Stored records:
------------
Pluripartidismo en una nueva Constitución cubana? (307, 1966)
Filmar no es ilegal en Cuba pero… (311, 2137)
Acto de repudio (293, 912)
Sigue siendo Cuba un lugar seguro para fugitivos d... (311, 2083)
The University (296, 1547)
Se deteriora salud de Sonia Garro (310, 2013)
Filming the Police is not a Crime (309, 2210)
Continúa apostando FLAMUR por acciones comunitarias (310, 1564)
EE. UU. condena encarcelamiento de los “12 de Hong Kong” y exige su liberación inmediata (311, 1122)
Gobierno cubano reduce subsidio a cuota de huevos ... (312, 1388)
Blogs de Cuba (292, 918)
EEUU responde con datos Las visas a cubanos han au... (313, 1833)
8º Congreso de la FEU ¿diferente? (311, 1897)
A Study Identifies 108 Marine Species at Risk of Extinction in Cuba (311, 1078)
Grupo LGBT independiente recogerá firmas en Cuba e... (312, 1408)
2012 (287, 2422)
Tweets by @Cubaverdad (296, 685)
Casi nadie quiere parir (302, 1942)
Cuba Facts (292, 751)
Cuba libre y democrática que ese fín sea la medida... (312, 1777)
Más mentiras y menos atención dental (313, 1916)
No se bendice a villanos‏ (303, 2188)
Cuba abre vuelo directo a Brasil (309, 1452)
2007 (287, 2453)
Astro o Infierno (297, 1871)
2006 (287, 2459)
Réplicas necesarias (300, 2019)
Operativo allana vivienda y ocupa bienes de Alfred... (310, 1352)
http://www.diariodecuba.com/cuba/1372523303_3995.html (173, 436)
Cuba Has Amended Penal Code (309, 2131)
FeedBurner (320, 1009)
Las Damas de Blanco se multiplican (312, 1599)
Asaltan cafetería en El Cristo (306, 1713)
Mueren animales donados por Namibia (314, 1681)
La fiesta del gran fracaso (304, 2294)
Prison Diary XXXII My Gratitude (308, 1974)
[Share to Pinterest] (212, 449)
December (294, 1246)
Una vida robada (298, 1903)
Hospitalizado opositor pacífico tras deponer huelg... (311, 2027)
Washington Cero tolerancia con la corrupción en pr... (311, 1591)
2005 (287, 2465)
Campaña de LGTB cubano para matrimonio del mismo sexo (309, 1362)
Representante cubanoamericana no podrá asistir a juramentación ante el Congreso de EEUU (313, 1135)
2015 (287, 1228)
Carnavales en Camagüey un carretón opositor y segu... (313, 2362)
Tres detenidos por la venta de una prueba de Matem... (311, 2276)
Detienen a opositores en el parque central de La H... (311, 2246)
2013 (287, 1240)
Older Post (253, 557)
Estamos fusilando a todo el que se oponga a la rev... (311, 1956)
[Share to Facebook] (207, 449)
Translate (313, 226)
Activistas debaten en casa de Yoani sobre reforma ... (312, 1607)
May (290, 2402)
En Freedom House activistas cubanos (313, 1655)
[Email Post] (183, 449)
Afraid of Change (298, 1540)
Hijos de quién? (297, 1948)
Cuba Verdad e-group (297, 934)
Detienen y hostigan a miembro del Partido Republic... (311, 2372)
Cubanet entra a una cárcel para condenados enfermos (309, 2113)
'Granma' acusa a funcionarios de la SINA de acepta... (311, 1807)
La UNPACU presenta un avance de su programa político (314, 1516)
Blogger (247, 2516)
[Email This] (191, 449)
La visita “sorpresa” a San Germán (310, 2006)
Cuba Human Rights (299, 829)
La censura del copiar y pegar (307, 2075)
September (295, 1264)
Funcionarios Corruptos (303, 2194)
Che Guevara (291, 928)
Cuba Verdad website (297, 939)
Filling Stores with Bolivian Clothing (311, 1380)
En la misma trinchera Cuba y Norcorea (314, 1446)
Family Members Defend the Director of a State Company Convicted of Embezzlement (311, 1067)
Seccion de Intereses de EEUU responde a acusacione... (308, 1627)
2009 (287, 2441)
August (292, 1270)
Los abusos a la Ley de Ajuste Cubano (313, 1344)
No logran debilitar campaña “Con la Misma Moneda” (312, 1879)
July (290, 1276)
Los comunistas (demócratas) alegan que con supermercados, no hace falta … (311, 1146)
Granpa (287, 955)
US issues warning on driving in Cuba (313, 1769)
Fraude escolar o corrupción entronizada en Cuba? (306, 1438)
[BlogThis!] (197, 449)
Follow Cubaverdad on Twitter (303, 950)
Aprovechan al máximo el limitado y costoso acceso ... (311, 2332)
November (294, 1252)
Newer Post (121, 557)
------------
> **What you should do**: Only the lines containing "Share" are needed; copy each of them from the data.

> **Written response**:
[Share to Pinterest] (212, 449)
[Share to Facebook] (207, 449)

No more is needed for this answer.